* INSTRUCTIONS TO FOLLOW *
Pull out each line in the records below that contains the word "sparkle", and list those lines.

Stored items

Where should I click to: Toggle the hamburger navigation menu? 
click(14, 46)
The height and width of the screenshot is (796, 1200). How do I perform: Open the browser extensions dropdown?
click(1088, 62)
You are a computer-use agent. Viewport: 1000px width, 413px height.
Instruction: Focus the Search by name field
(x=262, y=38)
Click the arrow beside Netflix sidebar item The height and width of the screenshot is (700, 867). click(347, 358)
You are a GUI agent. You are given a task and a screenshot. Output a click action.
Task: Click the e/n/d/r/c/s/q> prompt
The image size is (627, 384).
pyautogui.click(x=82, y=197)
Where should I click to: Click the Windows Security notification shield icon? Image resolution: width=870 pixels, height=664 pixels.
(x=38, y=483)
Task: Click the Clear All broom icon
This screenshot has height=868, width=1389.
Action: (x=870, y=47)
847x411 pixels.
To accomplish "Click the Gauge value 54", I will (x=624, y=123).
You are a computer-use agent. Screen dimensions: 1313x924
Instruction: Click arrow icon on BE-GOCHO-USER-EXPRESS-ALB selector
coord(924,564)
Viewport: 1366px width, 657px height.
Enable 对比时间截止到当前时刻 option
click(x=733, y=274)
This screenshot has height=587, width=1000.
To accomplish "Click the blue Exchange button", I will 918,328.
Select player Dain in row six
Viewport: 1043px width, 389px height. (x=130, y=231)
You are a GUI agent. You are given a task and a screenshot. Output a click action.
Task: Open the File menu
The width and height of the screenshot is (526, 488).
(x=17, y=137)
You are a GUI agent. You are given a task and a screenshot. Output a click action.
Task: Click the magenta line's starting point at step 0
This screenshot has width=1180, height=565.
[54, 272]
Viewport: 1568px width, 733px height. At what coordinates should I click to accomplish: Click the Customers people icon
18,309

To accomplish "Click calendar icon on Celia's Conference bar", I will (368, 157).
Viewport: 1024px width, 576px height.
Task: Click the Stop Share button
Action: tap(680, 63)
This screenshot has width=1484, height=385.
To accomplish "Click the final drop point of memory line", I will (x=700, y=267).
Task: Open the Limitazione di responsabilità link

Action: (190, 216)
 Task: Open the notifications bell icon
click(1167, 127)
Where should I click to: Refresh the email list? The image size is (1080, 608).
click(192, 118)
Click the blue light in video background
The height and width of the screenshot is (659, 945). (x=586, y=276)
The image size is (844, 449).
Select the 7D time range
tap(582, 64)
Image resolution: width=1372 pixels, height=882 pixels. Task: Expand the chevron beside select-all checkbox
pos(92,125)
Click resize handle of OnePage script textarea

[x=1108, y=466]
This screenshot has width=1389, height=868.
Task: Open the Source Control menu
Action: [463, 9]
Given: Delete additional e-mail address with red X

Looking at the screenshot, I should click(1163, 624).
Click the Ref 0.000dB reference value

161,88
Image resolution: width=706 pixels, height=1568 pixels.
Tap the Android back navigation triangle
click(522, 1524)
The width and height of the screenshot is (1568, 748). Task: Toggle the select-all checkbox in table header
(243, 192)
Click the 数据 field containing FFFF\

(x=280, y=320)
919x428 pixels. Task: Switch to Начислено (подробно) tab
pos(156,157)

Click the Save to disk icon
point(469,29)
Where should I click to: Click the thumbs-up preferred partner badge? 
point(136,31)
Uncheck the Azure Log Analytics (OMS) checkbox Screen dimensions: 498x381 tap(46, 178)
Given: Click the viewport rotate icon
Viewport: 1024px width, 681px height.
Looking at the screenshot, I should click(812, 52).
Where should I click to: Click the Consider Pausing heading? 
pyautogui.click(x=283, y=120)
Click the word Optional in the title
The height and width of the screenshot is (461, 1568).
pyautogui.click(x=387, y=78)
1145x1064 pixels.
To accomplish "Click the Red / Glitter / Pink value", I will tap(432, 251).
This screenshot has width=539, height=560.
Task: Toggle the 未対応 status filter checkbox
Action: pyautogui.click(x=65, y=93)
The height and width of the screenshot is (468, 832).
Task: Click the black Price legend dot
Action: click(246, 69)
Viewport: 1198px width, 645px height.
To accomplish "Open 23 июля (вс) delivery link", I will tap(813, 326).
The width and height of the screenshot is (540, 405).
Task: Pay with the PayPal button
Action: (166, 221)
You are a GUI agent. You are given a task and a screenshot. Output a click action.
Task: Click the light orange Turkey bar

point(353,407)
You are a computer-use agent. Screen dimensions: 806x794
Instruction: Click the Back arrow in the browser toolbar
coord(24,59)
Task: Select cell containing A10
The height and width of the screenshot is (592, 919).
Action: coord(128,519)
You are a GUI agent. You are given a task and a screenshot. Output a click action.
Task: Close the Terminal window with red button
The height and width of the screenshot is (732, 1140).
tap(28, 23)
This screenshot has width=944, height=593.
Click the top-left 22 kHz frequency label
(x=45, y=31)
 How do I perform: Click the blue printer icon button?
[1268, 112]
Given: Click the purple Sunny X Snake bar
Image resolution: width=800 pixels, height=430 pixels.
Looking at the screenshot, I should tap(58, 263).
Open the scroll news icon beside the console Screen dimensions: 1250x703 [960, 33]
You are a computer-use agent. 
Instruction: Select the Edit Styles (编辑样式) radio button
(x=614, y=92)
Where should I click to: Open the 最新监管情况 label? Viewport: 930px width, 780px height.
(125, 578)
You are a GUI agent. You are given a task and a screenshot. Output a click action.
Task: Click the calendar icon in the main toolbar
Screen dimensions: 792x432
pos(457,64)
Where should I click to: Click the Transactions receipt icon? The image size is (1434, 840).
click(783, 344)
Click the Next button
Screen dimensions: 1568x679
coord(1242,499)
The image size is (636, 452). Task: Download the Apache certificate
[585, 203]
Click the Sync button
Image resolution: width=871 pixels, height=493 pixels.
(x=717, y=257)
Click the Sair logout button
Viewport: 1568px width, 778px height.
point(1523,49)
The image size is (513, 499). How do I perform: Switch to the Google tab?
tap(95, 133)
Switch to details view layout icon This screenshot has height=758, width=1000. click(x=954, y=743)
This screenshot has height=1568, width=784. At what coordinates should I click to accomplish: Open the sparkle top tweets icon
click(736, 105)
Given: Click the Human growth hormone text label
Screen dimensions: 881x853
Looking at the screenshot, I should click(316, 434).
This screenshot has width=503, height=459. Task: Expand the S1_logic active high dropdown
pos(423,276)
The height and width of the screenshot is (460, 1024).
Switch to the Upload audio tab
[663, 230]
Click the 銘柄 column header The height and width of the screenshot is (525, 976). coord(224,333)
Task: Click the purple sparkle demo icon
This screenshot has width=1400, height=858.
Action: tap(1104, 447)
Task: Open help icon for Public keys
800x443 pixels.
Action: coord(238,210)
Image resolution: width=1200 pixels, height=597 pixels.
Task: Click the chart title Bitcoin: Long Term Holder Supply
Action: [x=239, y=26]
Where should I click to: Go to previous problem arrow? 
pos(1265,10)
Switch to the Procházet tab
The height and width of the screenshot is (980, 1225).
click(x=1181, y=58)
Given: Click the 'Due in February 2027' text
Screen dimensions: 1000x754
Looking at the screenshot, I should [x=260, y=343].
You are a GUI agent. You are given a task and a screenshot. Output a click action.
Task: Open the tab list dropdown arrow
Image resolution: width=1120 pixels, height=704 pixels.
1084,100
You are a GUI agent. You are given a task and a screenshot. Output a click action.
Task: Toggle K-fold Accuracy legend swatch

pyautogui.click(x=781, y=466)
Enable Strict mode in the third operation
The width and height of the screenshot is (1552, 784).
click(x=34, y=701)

* WRITTEN RESPONSE *
This screenshot has height=1568, width=784. At what coordinates should I click to accomplish: Open the sparkle top tweets icon
Task: Click the purple sparkle demo icon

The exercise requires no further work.